Black Christian perspectives
Many Black communities expressed concern early on in the pandemic about vaccinations, citing the long legacy of documented racism and racial violence in the American medical tradition, with the Tuskegee Syphilis Study and the story of Henrietta Lacks being two of the most cited examples of exploitation and mistreatment of Black Americans. These fears are based in a justified traumatic experience suffered by the Black American community over centuries, and they shouldn’t be dismissed.
However, countless Black medical associations, Black ministers, and Black community organizers have spoken out about the safety of the vaccine and encouraged people to get vaccinated as soon as they were able.
Among others, Morehouse School of Medicine, National Medical Association, Cobb Institute/NMA, the National Black Nurses Association, The National Urban League, and www.blackdoctor.org launched the “Love Letter to Black America, from America’s Black Doctors and Nurses” campaign, which advocates for high standards of medical and public health care for Black Americans. Another group, the Black Coalition Against Covid, has worked extensively to provide educational webinars and resources for Black Americans hesitant to get vaccinated. They also produced resources for preachers advising them on how best to provide pastoral care during the ongoing pandemic.

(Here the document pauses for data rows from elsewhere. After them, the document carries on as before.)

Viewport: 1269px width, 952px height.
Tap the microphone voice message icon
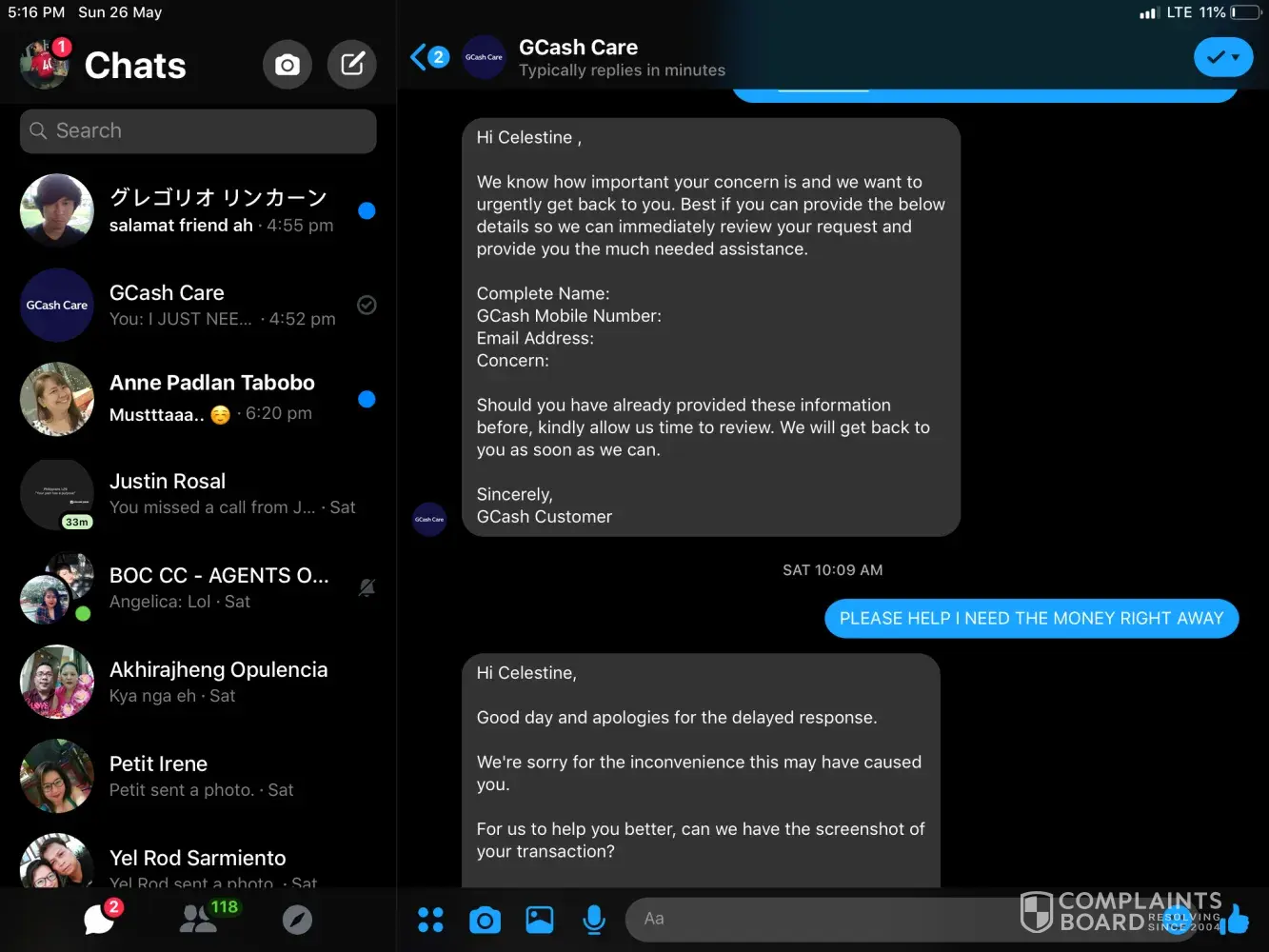[x=594, y=920]
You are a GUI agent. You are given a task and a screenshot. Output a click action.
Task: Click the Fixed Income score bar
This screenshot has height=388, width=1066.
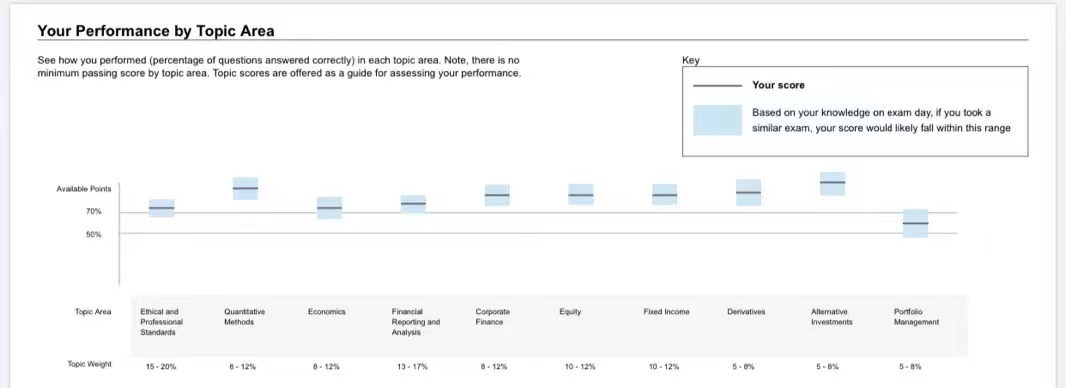click(x=664, y=195)
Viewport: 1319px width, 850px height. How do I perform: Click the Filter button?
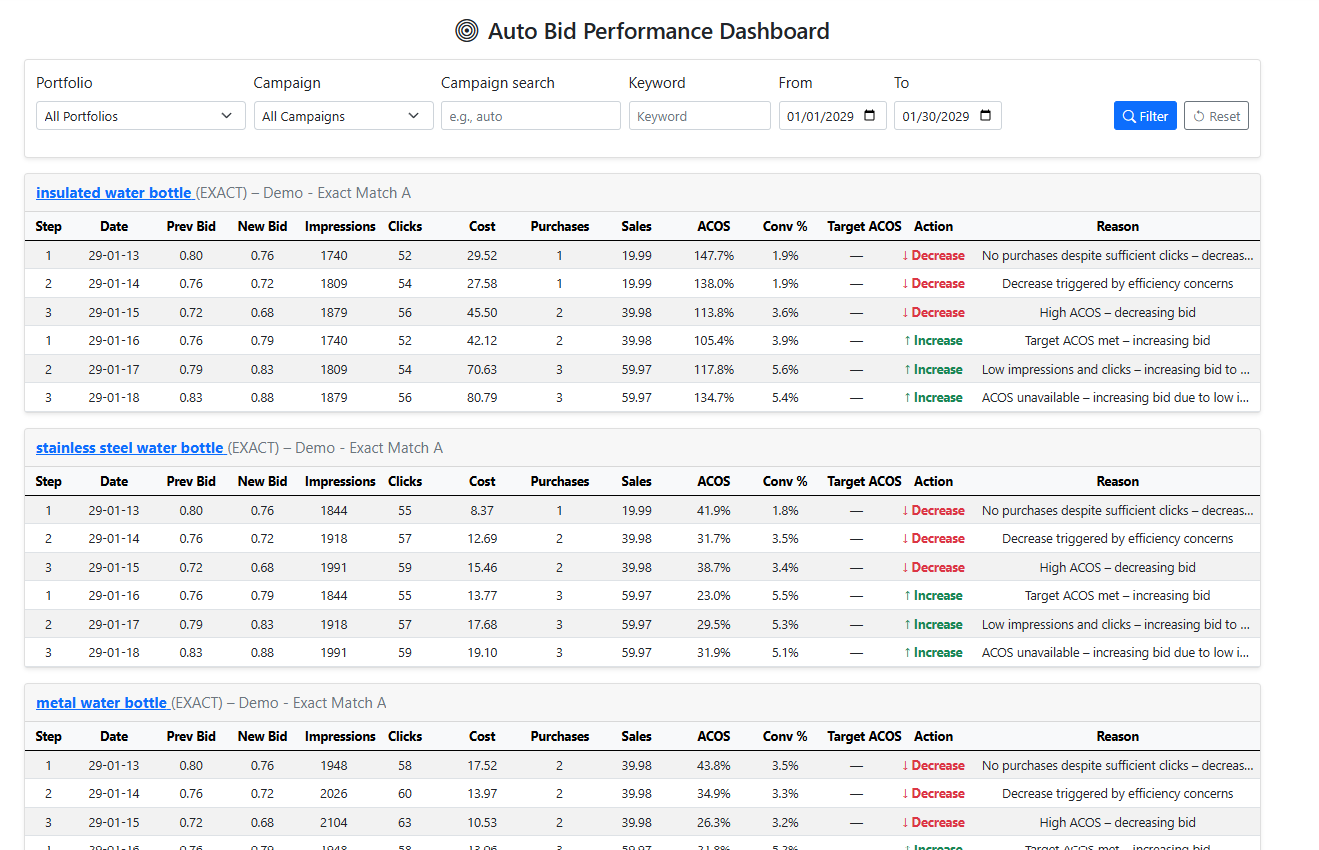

Evangelical Christian perspectives
Several prominent evangelical preachers have encouraged vaccinated, including Franklin Graham, son of beloved evangelist Billy Graham, who said that his father would definitely have supported COVID-19 vaccination. He himself argued that “medicine is pro-life.”
The Church of Jesus Christ of Latter-day Saint Perspectives
The Church of Jesus Christ of Latter-day Saints has encouraged all of its members to get vaccinated against COVID-19. Eight senior leaders of the Church—the First Presidency and Apostles—received their vaccinations publicly in January 2021. In an announcement, they wrote, “In word and deed, The Church of Jesus Christ of Latter-day Saints has supported vaccinations for generations. As a prominent component of our humanitarian efforts, the Church has funded, distributed and administered life-saving vaccines throughout the world … Vaccinations administered by competent medical professionals protect health and preserve life … Now, COVID-19 vaccines that many have worked, prayed, and fasted for are being developed, and some are being provided … As appropriate opportunities become available, the Church urges its members, employees and missionaries to be good global citizens and help quell the pandemic by safeguarding themselves and others through immunization.”
Christian Scientist perspectives
The Church of Christ, Scientist is technically opposed to healthcare intervention, as they believe that disease can be cured or prevented by focused prayer. However, members are not prohibited from getting vaccinated.